Target pointing data
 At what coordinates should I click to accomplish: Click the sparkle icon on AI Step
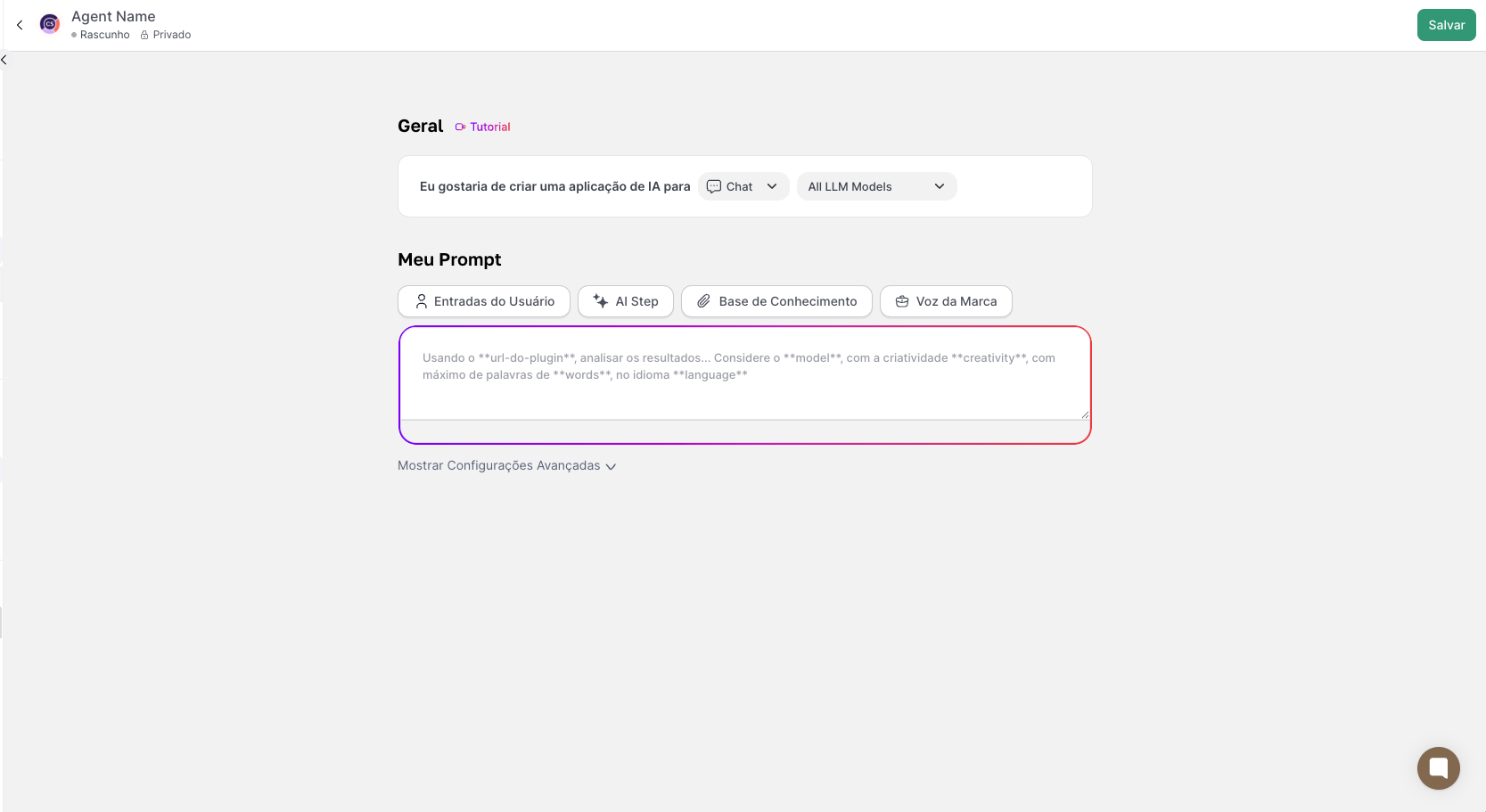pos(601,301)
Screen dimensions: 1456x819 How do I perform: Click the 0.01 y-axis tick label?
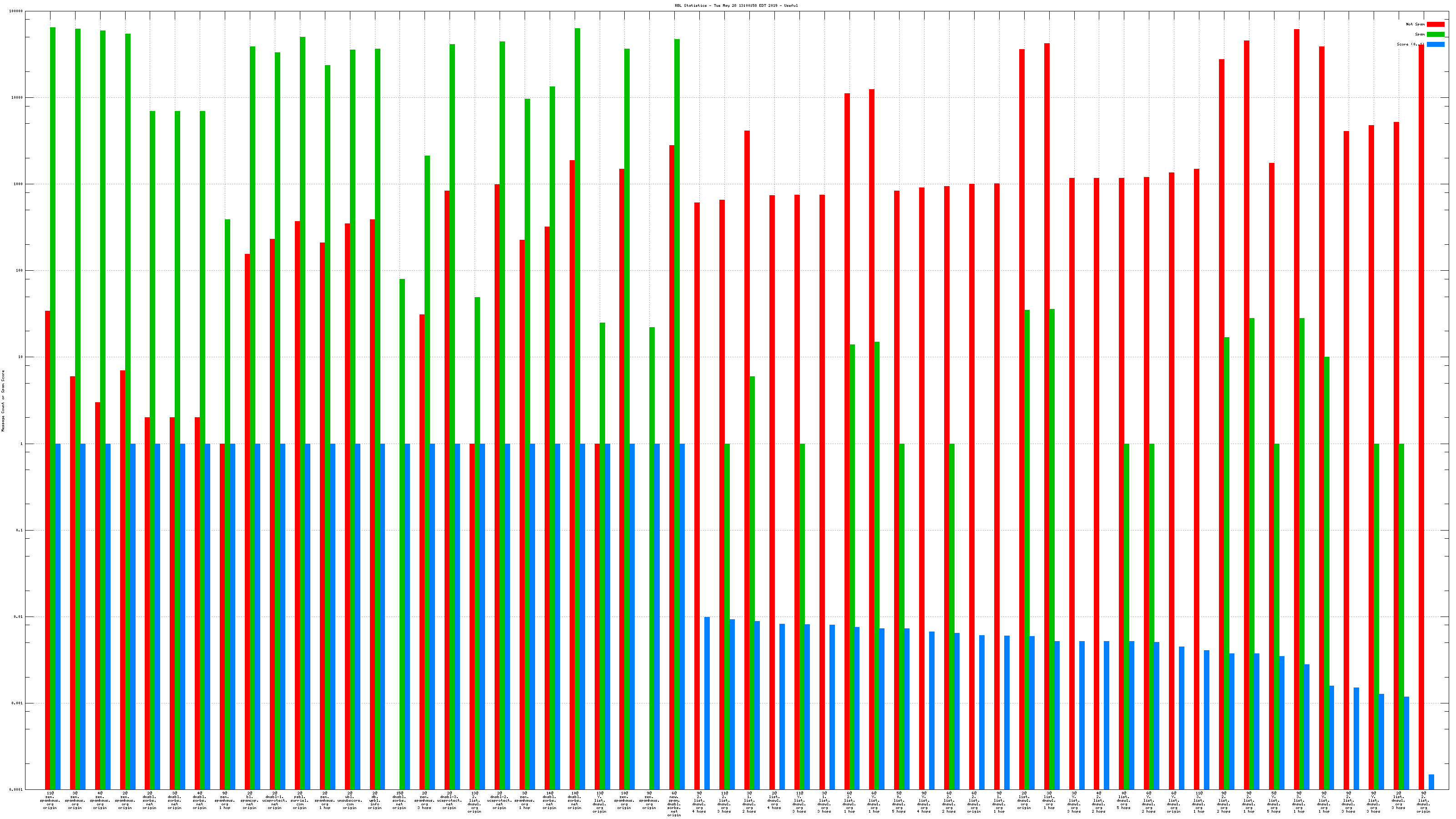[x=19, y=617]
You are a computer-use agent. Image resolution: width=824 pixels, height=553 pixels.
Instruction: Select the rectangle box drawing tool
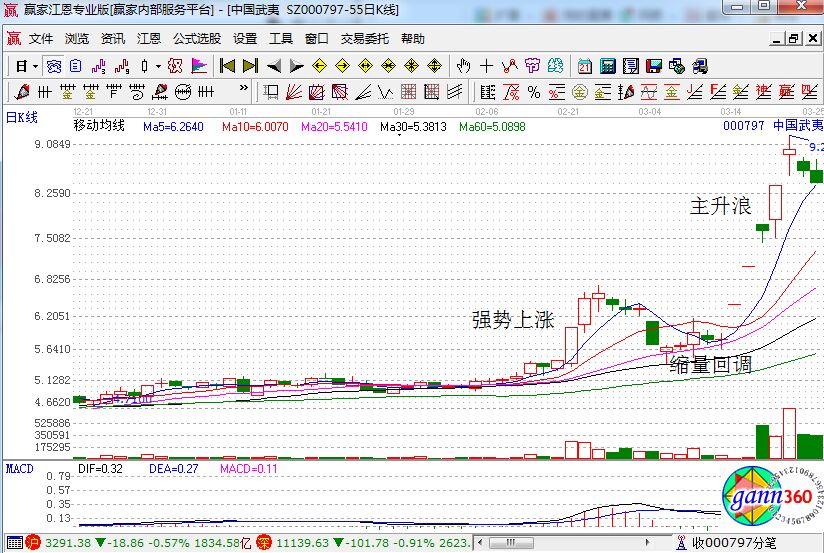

• Directions: Reproduce every one of the lines above word for word, omitting the pictures.

• Expected output:
 At what coordinates should I click to accomplish: Click the sparkle icon on AI Step
pos(601,301)
Screen dimensions: 1456x819 How do I perform: Click the 0.01 y-axis tick label?
[x=19, y=617]
You are a computer-use agent. Image resolution: width=824 pixels, height=553 pixels.
Instruction: Select the rectangle box drawing tool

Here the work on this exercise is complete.